What is needed: Render as a two-column CSV the rows between the lines holding "Identify the location" and "(331, 224).", inclusive, with the columns named request_text and answer_text; give one line per request, put each value in a single quoted field with line breaks replaced by spaces, and leave the pictures out.

Data:
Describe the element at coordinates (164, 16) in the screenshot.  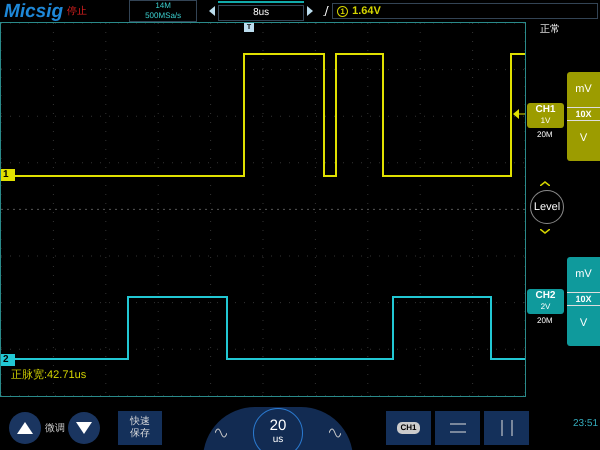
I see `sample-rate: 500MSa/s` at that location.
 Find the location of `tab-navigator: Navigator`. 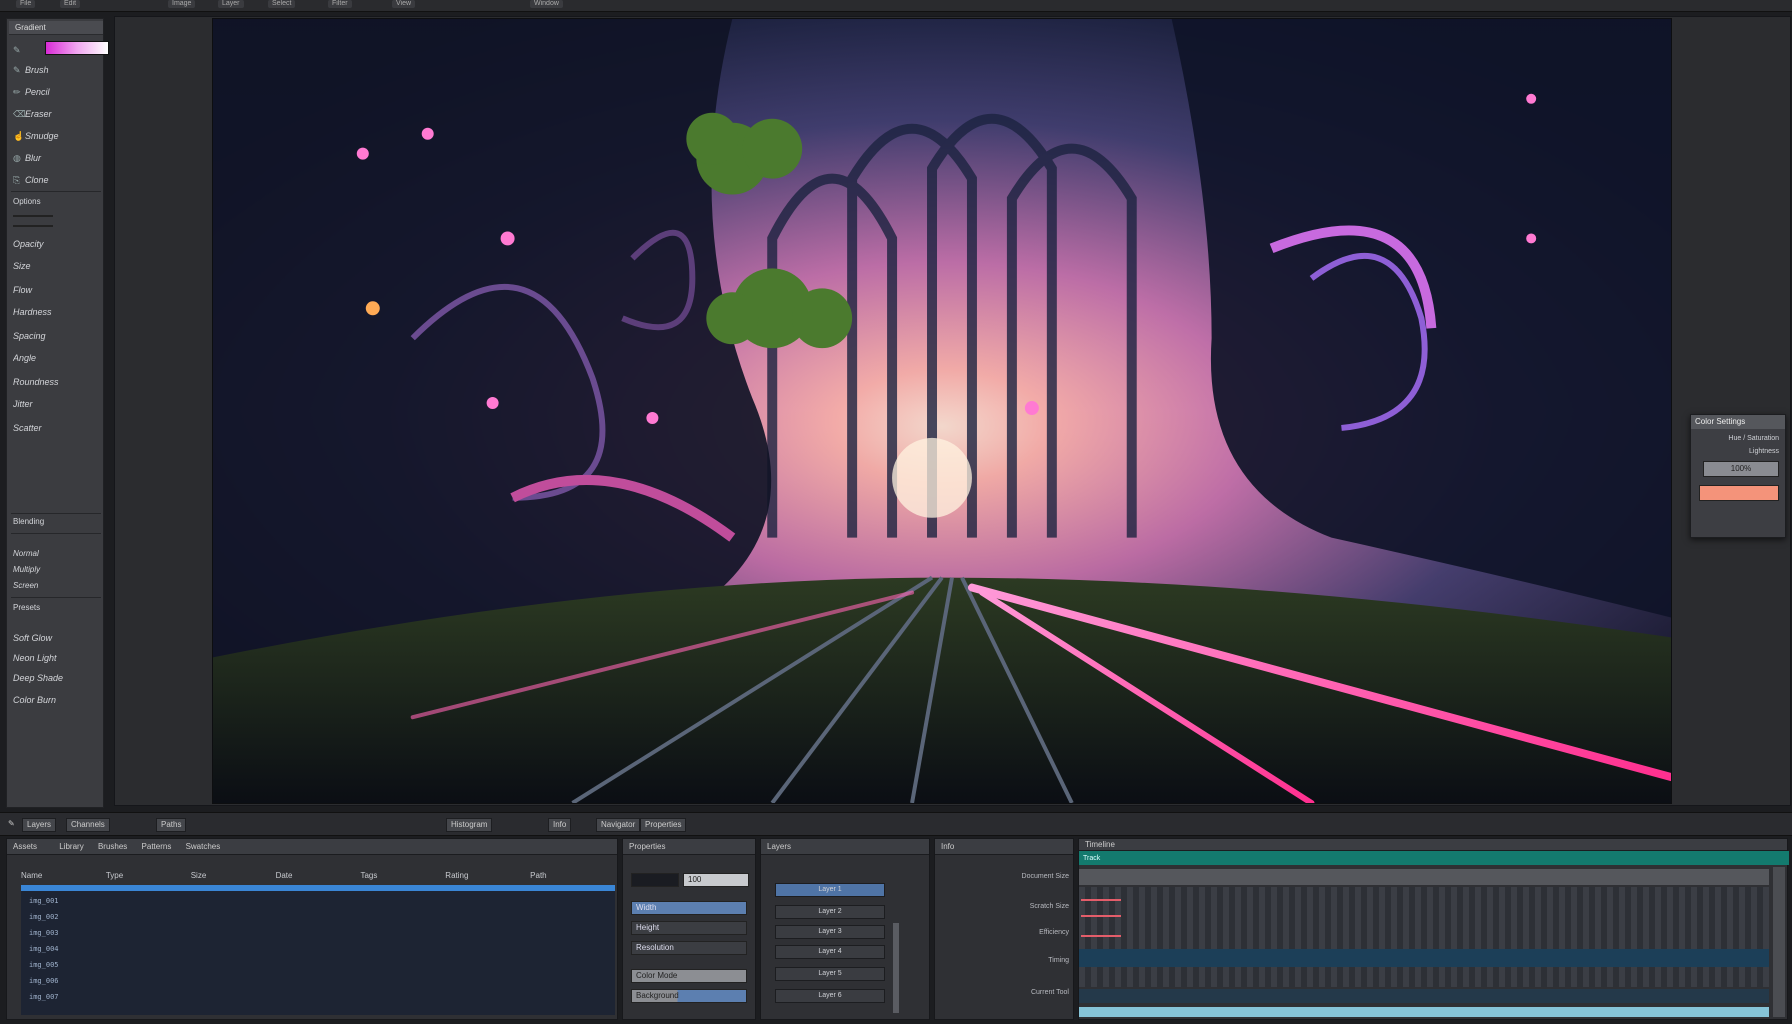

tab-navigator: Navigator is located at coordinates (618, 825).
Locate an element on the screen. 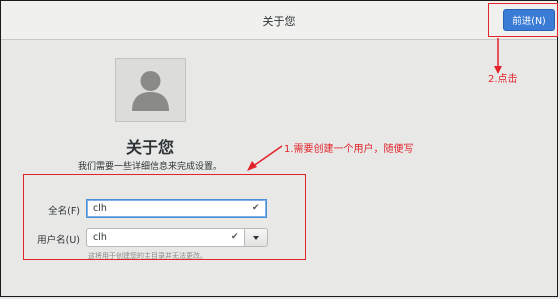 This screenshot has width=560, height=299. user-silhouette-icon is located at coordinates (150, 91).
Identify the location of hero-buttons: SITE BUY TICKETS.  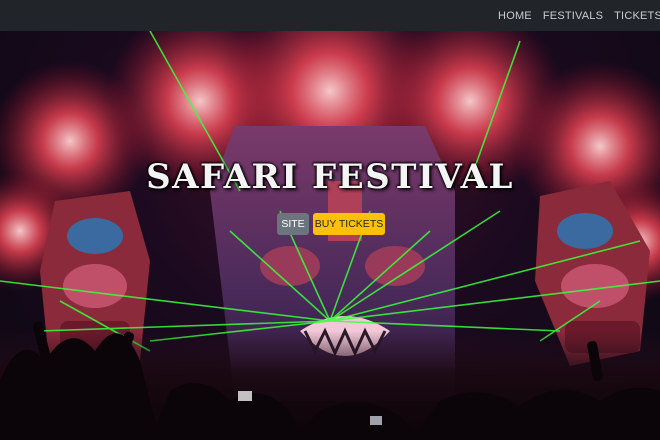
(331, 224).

* * *

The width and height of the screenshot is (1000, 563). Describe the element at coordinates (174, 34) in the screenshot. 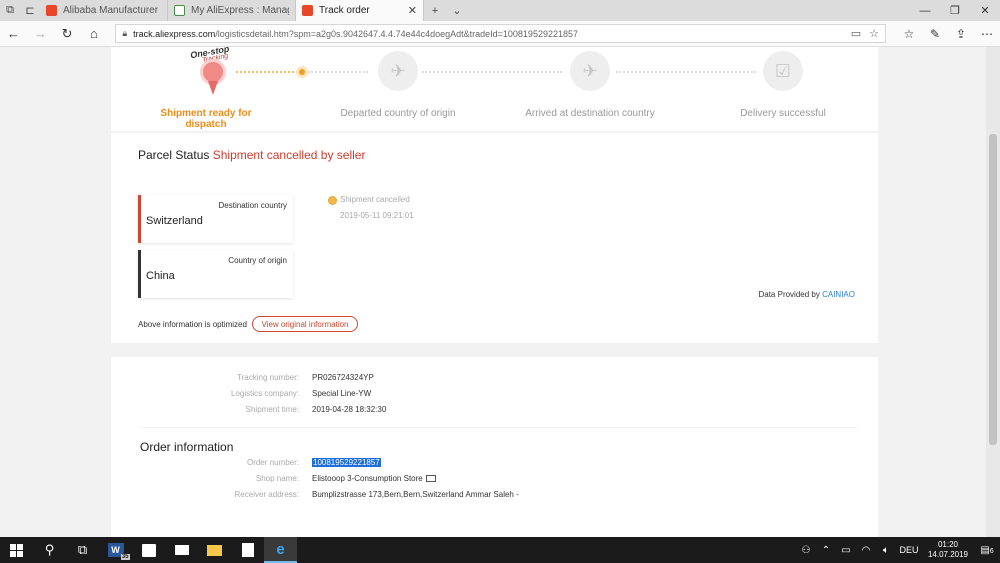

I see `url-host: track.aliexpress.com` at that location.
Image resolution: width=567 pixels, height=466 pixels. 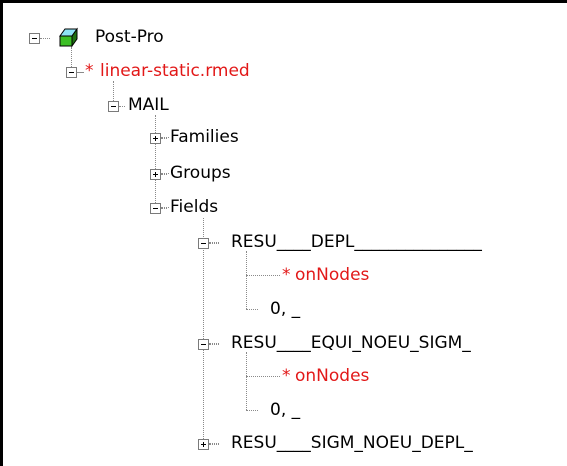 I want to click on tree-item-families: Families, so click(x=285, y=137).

Result of the exercise:
request_text,answer_text
"Identify the location of hero-buttons: SITE BUY TICKETS.","(331, 224)."